-
Notifications
You must be signed in to change notification settings - Fork 155
Design Doc: Caching compressed content in PSOL
Joshua Marantz, 2013-01-15
Currently, all content is stored in our CacheInterface as uncompressed. The benefits of smartly compressing data in our cache are:
- Better use of available cache space, improving hit rate
- Reduced overhead transferring data from disk or network
- Increased likelihood of L1 hits because data is smaller.
- Reduced CPU time when serving output resources to clients that can accept gzip
Drawbacks include:
- Increased CPU time compressing/decompressing some cache entries that must interpreted in the clear, including input resources, pcache, and metadata.
- Increased code complexity
There are several categories of content we store in the cache
- Textual input resources (CSS, JS) and compressible images (GIF)
- Already-compressed input images (jpg, png)
- Textual output resources (CSS, JS). [We don’t store GIF in our output cache]

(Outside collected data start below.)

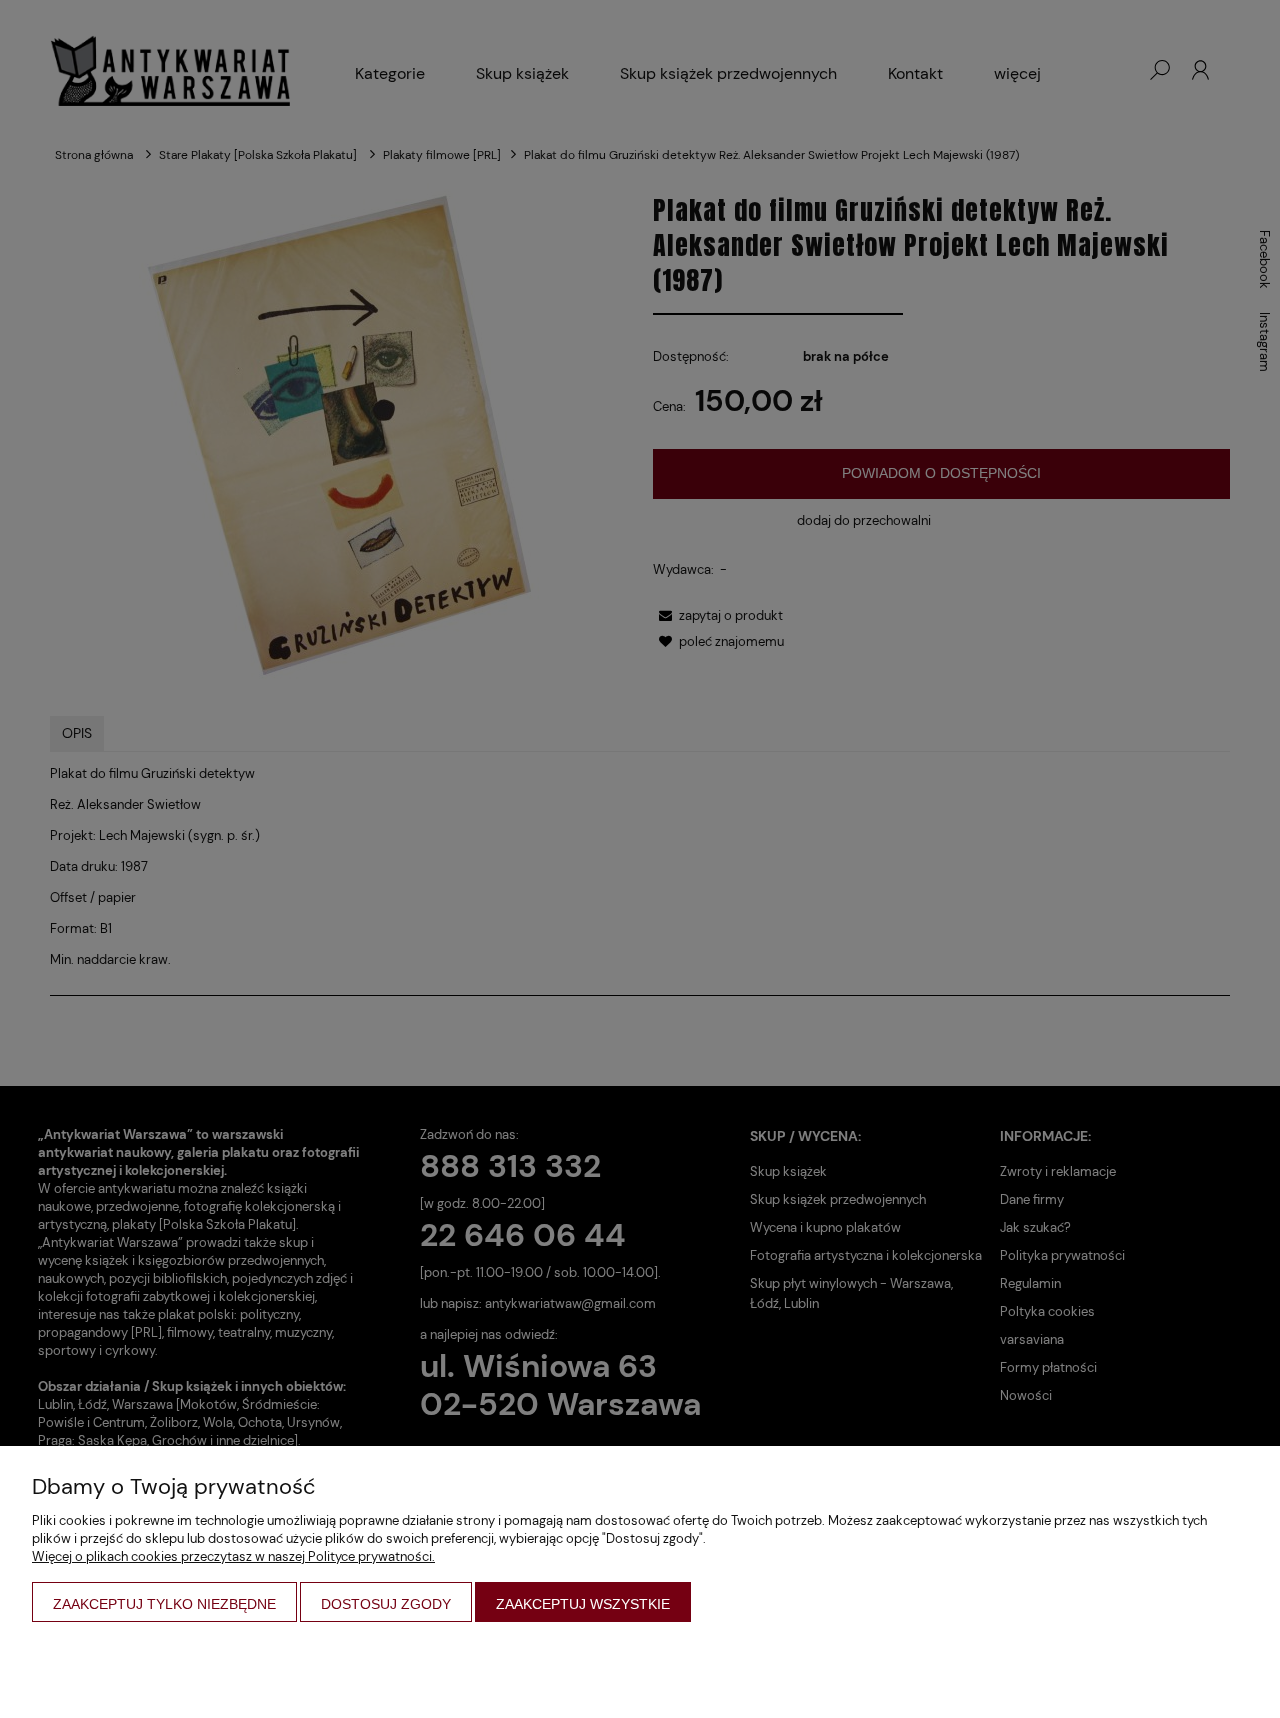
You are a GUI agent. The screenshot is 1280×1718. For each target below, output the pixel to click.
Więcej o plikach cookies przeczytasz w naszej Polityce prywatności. (233, 1556)
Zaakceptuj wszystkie (583, 1604)
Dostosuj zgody (386, 1604)
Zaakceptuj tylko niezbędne (164, 1604)
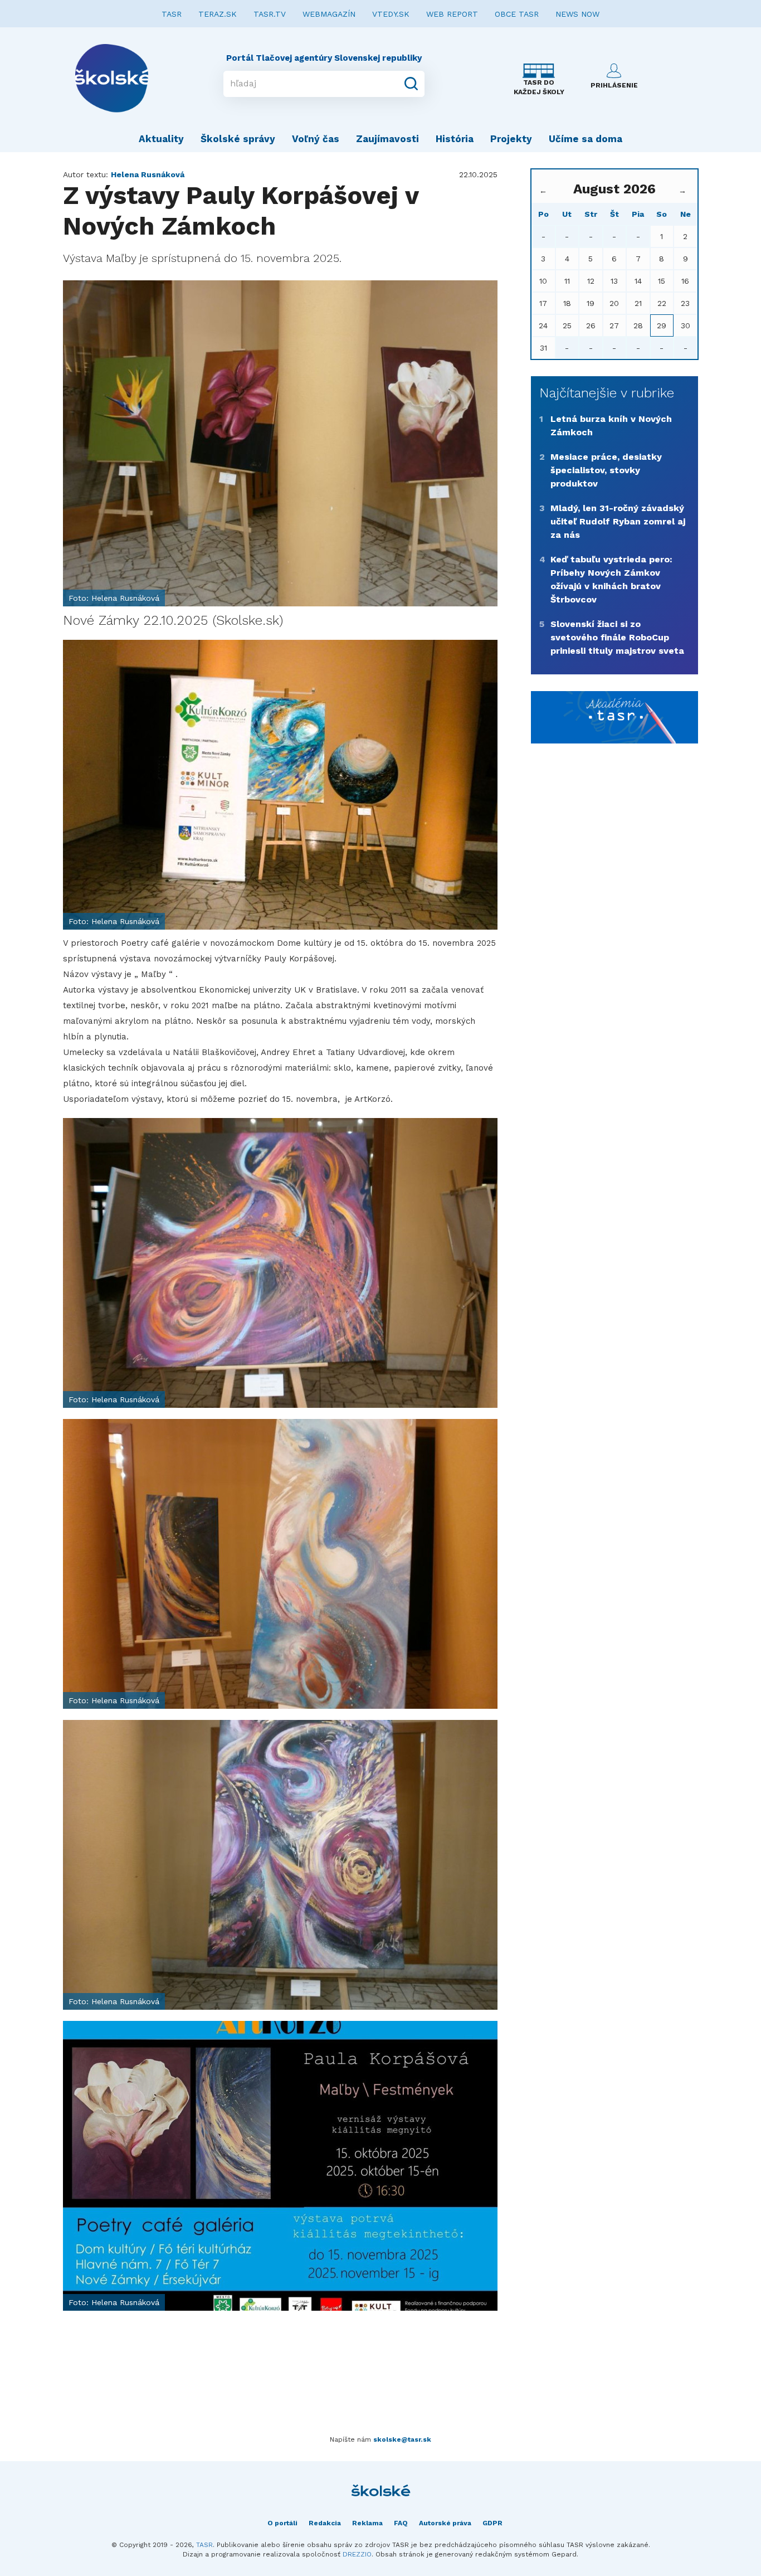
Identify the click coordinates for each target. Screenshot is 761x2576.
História (455, 138)
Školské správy (238, 138)
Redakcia (325, 2523)
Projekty (511, 138)
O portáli (282, 2523)
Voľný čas (315, 138)
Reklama (367, 2523)
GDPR (492, 2523)
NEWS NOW (577, 13)
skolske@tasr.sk (402, 2439)
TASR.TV (269, 13)
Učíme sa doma (585, 138)
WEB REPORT (452, 13)
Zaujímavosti (387, 138)
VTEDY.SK (390, 13)
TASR (172, 13)
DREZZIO (357, 2554)
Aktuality (161, 138)
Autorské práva (445, 2523)
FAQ (401, 2523)
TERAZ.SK (217, 13)
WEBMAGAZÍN (329, 13)
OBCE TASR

- Already-compressed output images (jpg, png, webp)
- Metadata protobufs (some of which have inlined image/css/js data)
- Property Cache data
- Client Cache data
- Device Cache data
This data is all stored uncompressed.
I would like to pursue an incremental strategy where we start just by compressing OutputResource objects with content-types other than png/jpeg/webp as they are generated, adding the proper Content-Encoding header in the HTTPValue. We would not need to decompress them as they are served. We’d experiment with making sure that Apache serves cleartext to clients that don’t have Accept-Encoding:gzip, inflating the content ourselves while serving if we observe that Apache does not do that automatically.
In MPS I think this would be an instant win, and we should be able to observe this in our load-tests as an improved L1 cache hit rate.
We’d want to make new cache-compression flag-controlled so we can take measurements and make judgements.
mod_pagespeed now integrates compressed caching of metadata, though the capability is not advertised to users yet. Compressed caching of HTTP is a different problem and has still not yet been implemented.